=== MATERIAL FOR THIS EXERCISE ===

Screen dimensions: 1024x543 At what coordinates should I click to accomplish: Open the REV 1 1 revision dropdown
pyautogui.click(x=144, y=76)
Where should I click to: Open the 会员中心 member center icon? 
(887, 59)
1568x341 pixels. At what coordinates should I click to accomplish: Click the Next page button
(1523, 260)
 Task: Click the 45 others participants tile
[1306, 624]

===

Set down the entries again, exactly as they stand above.

▸ SOLUTION TO THE EXERCISE:
Screen dimensions: 1024x543 At what coordinates should I click to accomplish: Open the REV 1 1 revision dropdown
pyautogui.click(x=144, y=76)
Where should I click to: Open the 会员中心 member center icon? 
(887, 59)
1568x341 pixels. At what coordinates should I click to accomplish: Click the Next page button
(1523, 260)
 Task: Click the 45 others participants tile
[1306, 624]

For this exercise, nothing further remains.